STARS Patient Information
When I took Otto for his first inoculations, at the age of two months, I dreaded it like any other mother does. But I wasn't prepared for the reaction that he had.
The first injection was fine - only a bit of screaming - but the second made Otto cry out in so much pain that he held his breath, went floppy, rolled back his eyes and turned an alarming shade of grey.
In a state of panic, the nurse took Otto from my arms and rushed out of the room. I sat there, in floods of tears, not knowing what was happening. A few minutes later the nurse came back and calmed me down, saying that Otto was okay - he was a bit dozy but gurgling happily - and was being looked over by a doctor. I was told that it was a breath-holding episode, that it was very common in babies and young children and that he would grow out of it. But I was left unconvinced.
Following that incident, Otto had numerous 'breath-holding' attacks as a baby, often when he was overtired or shocked by a loud noise (such as a plane overhead or even someone sneezing). In the early stages of Otto walking, these episodes came about after a fall, a bump to the head or being pushed by other little ones. They would vary in frequency but at their worst they were happening up to five times a day. This made me become fearlessly protective and unable to leave him with anyone. Fortunately, Otto's attacks only happened during the day, when I was there to watch out for him. But sleep time was often restless and disturbed with night terrors.

Explore the material
a. In the account of Otto's breath-holding attacks, how often were the attacks happening at their worst?
b. Rewrite the paragraph of the account of Otto's breath-holding attacks that begins "Following that incident" as a bulleted list, keeping its main facts.
c. Extend the account of Otto's breath-holding attacks past its last sentence.

Supplied records
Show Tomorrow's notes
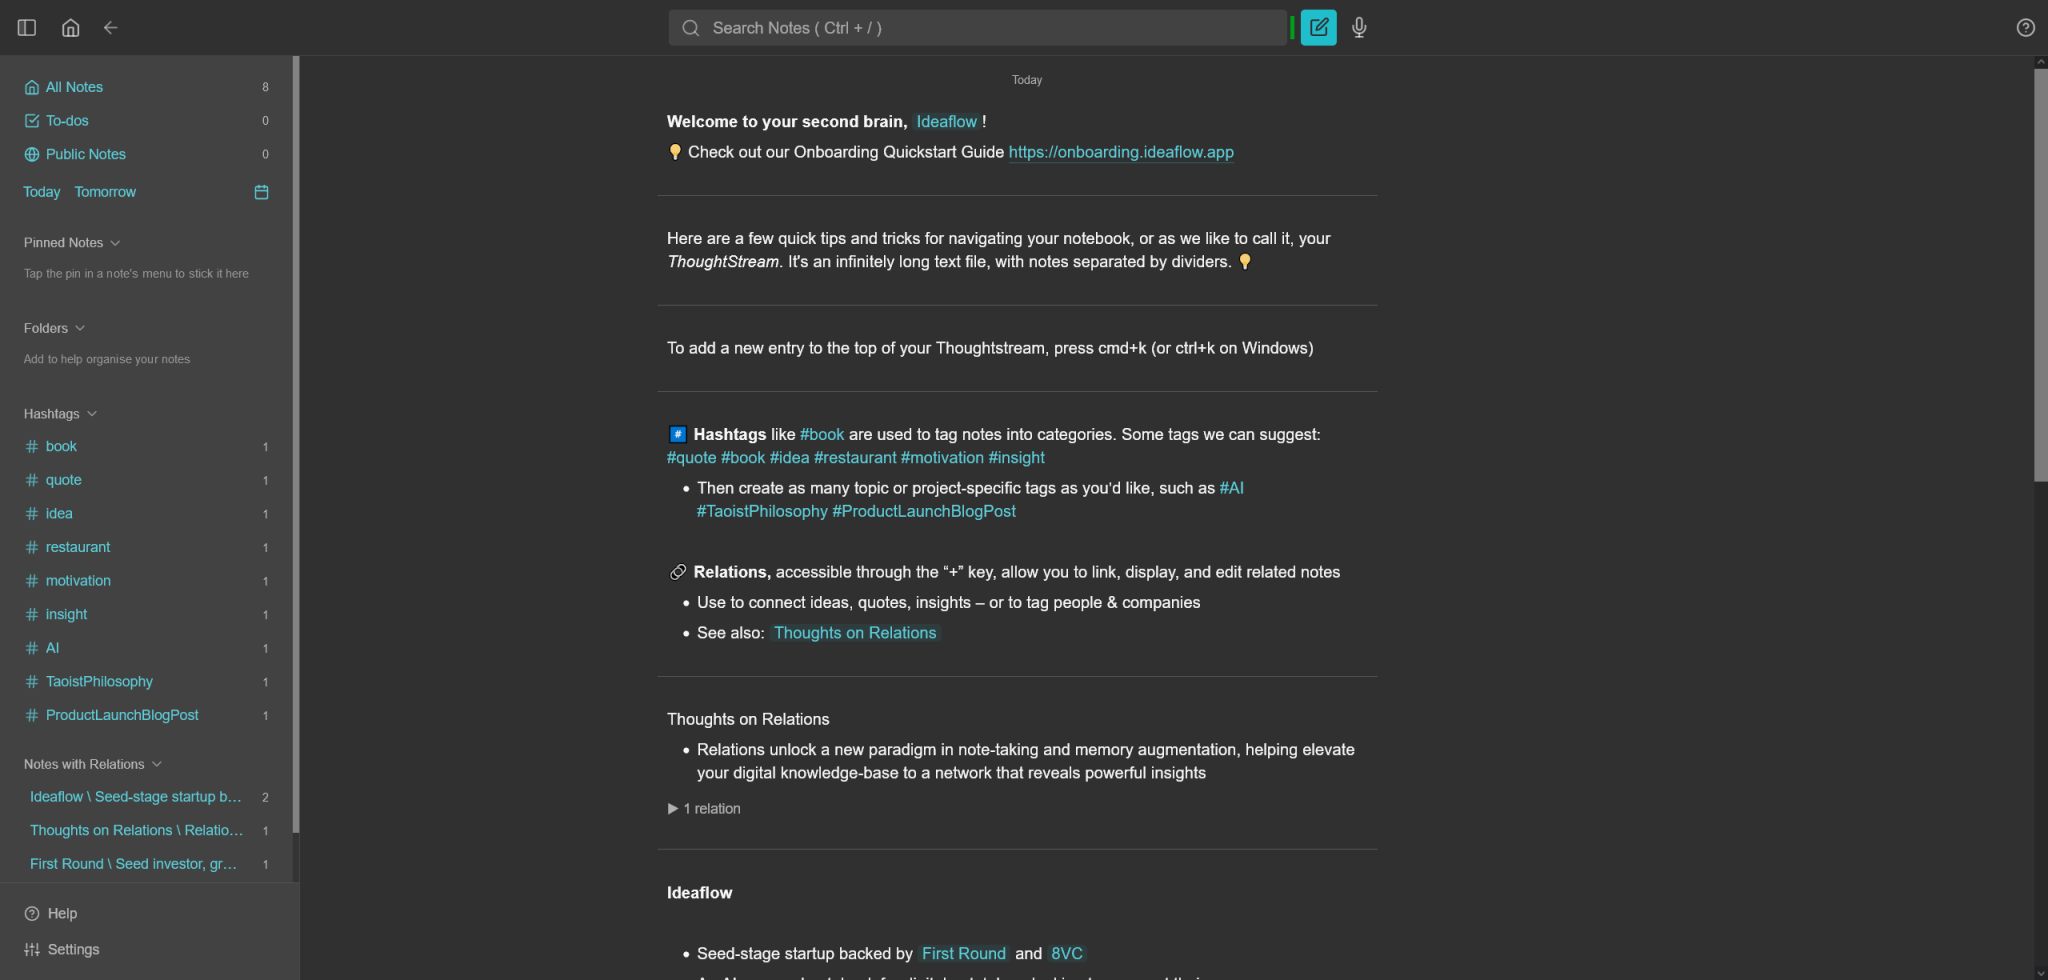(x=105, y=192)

---

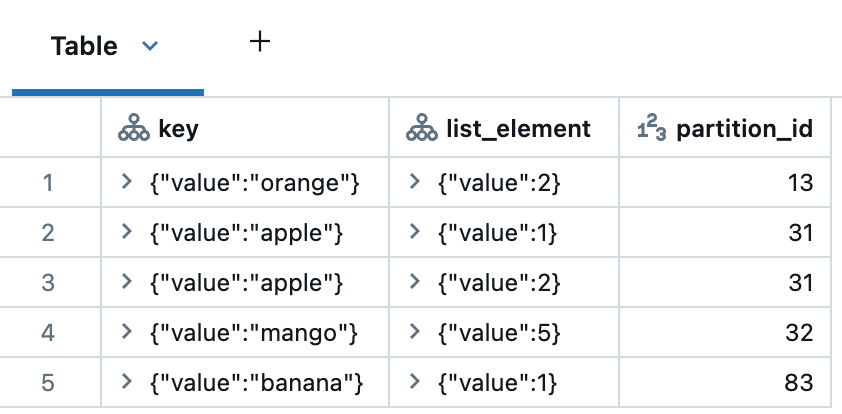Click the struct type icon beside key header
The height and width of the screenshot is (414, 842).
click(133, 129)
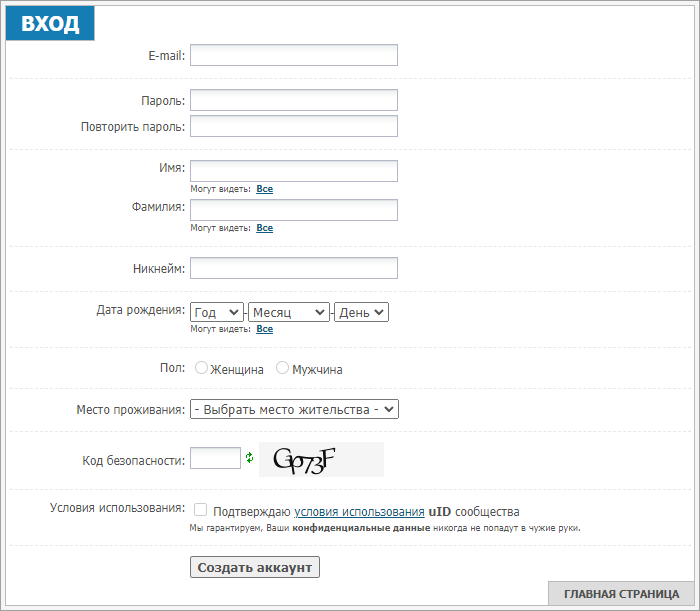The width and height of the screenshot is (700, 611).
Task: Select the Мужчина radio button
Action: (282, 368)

* * *

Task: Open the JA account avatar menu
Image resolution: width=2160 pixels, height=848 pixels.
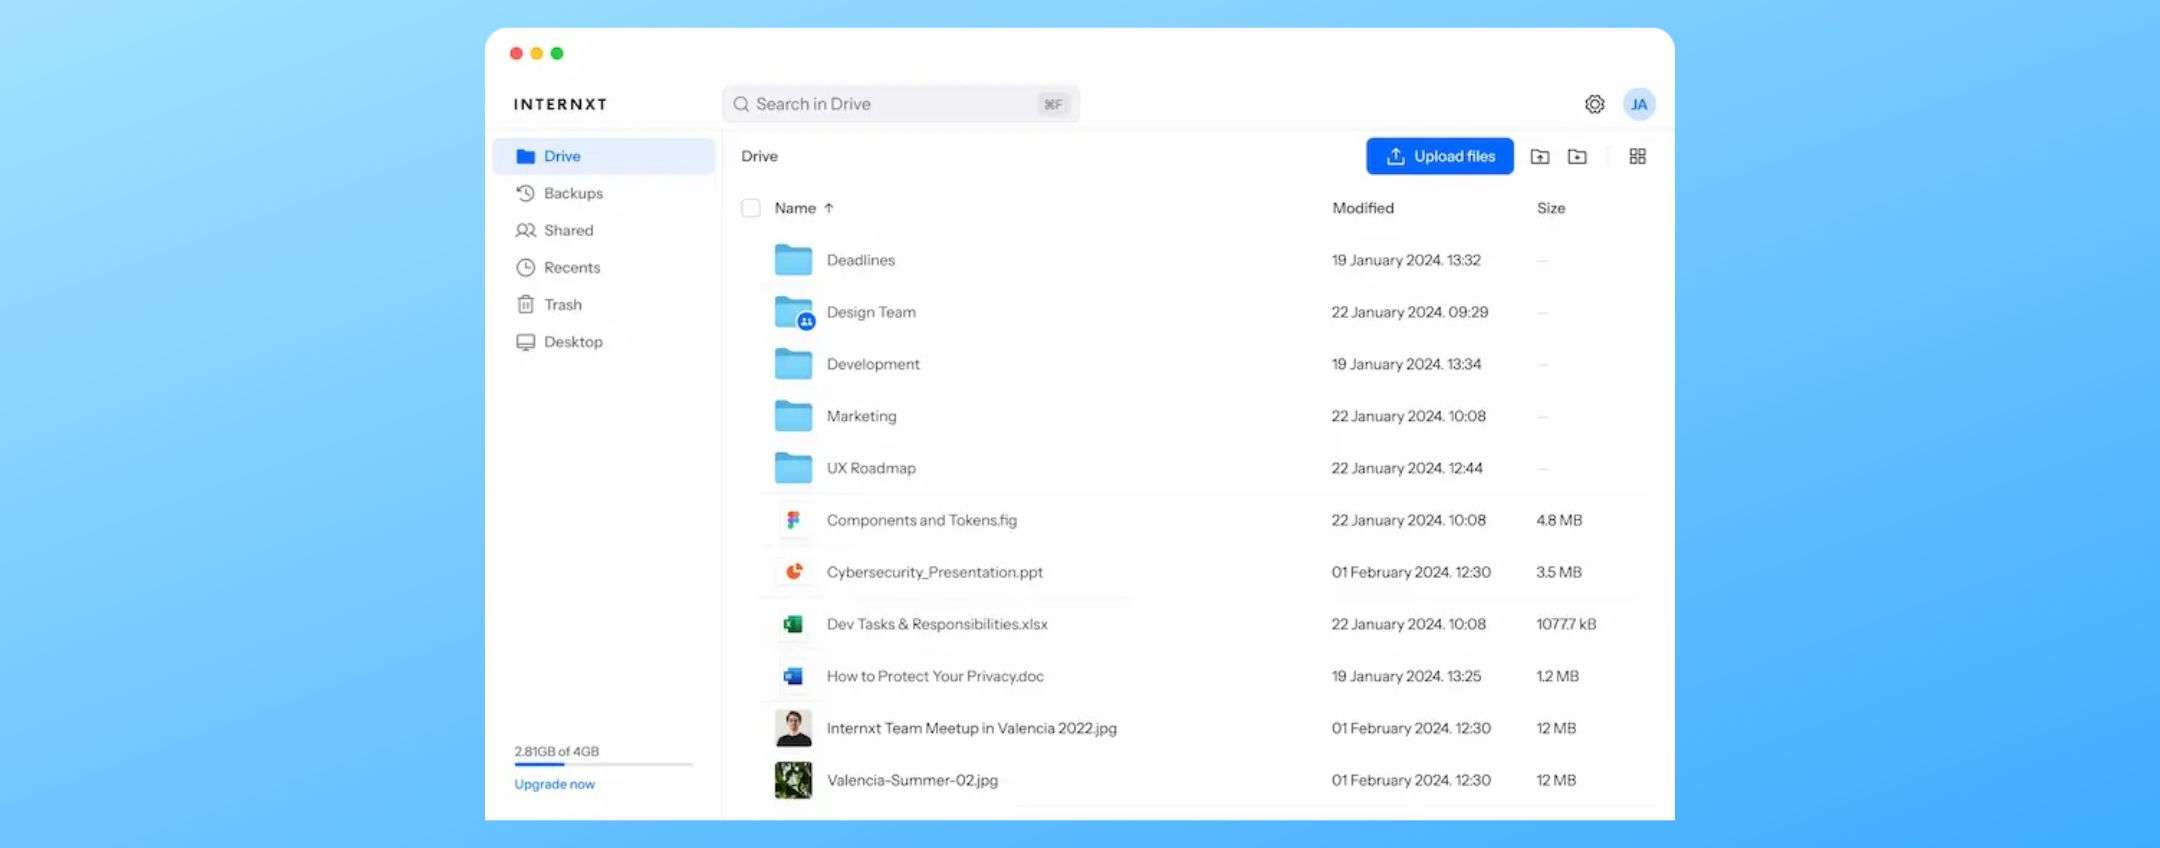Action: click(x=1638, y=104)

Task answers
a. Up to five times a day.

b.
- Otto had numerous "breath-holding" attacks as a baby.
- They often came when he was overtired or shocked by a loud noise, such as a plane overhead or someone sneezing.
- Once he began walking, falls, bumps to the head or being pushed by other children set them off.
- Their frequency varied, and at their worst they happened up to five times a day.
- This made his mother fearlessly protective and unable to leave him with anyone.
- The attacks happened only during the day, when she was there to watch him.
- His sleep was often restless and disturbed by night terrors.

c.
On my many visits to the GP, I kept being told that it was breath-holding and not to worry - easier said than done. And, thankfully, epilepsy was ruled out because his attacks never occurred without a cause and Otto would always cry beforehand.
I spent hours scouring the internet, looking for comments from parents in a similar situation, to no avail. Then I came across some videos of a little boy with reflex anoxic seizures (RAS). They were horrible to watch, but seeing them convinced me that Otto had the same condition, because their attacks were so alike. I also found the STARS website and read up on the information and case studies, all of which were so reassuring. The next day I went to my GP and insisted that Otto have further checks.
Otto has since been diagnosed with RAS. He has had a number of cardiovascular examinations - all fine - and is booked to have a brain scan later this year, as a precautionary measure. I have also taken him to see a cranial osteopath who has been working to tone down Otto's central nervous system, as he could feel it was 'startled and out of balance'. In my opinion, this has made a significant difference to the frequency of seizures and has lessened their intensity. It has helped Otto to sleep better too and his night terrors have almost gone.
As Otto reaches two, he seems to be growing out of RAS - he hasn't had a seizure for three months - so my husband and I are hoping that the worst is over. And although we still can't stop feeling terrified each time he passes out, at least now we know what is wrong - and that we're not the only ones going through it.
And I hope, by recounting Otto's story, I can lessen the anxiety of another mother or father who has a child with RAS. Because, no matter how bad it gets, we're all in it together.